## YOUR GOAL
After reading each line of the entries, give the number of lines that contain "costruzione" and nothing else.

Stored data entries
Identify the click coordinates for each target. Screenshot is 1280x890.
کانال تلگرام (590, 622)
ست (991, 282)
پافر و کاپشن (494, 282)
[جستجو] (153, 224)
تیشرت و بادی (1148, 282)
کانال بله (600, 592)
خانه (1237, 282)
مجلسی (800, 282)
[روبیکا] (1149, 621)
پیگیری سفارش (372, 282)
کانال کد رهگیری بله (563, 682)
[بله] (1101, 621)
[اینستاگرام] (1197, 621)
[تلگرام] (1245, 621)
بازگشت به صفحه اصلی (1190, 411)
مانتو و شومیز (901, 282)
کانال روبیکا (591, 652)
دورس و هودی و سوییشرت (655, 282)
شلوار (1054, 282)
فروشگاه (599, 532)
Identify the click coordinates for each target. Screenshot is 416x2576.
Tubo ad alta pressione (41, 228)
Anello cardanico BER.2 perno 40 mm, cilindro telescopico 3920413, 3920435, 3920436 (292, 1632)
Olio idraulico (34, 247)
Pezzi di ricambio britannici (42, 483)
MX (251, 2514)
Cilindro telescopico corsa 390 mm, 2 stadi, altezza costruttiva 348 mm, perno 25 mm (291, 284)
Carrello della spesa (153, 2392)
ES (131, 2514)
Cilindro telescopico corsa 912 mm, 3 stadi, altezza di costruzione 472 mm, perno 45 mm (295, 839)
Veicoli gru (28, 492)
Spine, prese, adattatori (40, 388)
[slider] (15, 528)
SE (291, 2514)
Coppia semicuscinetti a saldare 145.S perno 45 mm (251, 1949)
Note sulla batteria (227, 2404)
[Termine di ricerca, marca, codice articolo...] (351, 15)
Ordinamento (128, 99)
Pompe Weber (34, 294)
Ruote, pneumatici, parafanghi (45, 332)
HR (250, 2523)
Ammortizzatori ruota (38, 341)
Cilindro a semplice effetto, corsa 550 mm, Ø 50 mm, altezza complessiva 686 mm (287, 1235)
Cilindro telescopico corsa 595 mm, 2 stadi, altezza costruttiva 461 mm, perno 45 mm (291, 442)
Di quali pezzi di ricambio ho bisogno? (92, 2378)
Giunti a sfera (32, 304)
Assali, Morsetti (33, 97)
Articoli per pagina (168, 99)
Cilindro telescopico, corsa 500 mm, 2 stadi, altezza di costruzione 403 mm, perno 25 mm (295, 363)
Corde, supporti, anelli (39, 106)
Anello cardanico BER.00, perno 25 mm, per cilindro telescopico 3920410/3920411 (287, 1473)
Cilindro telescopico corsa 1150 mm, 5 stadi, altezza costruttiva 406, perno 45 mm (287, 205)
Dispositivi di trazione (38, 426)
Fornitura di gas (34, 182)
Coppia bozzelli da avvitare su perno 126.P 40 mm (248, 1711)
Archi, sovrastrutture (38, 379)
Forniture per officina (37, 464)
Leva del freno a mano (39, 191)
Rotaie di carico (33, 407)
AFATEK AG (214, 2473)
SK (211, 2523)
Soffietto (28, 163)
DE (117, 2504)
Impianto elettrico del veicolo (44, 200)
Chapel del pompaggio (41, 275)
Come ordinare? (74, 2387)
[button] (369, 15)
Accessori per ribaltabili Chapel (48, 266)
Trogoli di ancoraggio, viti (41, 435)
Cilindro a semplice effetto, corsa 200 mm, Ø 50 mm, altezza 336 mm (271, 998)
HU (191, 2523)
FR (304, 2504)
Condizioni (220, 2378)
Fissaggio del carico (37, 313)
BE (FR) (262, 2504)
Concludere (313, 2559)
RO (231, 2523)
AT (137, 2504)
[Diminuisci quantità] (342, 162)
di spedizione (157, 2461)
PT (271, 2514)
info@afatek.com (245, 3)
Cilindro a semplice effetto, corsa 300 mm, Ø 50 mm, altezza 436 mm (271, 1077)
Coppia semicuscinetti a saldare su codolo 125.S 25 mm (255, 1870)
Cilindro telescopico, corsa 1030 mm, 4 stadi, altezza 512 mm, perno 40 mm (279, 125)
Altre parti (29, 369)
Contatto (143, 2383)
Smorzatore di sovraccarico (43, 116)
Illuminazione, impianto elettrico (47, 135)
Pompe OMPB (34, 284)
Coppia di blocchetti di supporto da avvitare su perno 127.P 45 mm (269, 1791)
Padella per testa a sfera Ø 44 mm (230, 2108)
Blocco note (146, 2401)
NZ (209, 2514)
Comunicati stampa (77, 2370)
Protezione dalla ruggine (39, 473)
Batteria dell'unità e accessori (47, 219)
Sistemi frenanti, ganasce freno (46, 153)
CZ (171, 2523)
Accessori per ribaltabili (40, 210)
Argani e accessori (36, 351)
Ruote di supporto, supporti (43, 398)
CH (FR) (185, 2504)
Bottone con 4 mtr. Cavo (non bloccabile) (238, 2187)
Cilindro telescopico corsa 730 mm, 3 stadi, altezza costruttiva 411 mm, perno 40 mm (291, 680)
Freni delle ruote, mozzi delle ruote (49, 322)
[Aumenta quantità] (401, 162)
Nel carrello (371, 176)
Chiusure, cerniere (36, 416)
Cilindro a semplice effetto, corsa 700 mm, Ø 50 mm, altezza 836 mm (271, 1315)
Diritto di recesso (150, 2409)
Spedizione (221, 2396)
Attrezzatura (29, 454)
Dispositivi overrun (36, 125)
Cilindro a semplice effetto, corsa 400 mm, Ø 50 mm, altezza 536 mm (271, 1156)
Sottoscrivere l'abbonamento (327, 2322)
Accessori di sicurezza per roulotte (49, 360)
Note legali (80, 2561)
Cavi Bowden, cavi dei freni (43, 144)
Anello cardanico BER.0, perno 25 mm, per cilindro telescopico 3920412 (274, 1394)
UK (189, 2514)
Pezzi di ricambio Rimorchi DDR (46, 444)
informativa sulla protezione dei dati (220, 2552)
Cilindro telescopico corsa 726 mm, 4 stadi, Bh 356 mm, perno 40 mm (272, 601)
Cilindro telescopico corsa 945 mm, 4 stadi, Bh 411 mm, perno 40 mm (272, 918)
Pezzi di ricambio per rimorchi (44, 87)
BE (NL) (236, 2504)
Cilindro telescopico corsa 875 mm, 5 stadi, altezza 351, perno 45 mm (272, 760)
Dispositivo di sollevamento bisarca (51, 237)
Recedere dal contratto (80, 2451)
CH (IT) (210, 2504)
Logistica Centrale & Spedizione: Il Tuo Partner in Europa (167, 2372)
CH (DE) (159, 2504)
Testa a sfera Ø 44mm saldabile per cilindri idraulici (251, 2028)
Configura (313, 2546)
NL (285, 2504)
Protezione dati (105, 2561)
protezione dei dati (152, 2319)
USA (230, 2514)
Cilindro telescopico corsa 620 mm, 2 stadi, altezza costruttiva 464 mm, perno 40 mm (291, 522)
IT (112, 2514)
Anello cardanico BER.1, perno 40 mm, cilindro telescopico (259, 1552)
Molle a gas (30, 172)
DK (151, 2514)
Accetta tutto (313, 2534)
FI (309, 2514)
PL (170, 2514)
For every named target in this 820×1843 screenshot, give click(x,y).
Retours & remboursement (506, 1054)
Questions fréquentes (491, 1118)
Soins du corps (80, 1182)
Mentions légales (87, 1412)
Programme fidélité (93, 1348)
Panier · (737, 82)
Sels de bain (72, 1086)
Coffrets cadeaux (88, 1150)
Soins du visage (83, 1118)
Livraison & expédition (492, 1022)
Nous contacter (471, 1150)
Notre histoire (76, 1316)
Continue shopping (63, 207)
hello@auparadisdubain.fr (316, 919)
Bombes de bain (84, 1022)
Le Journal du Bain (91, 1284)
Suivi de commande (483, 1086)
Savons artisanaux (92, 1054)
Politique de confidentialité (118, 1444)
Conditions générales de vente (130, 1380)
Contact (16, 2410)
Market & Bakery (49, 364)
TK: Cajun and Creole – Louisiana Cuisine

## EXERCISE OUTPUT
2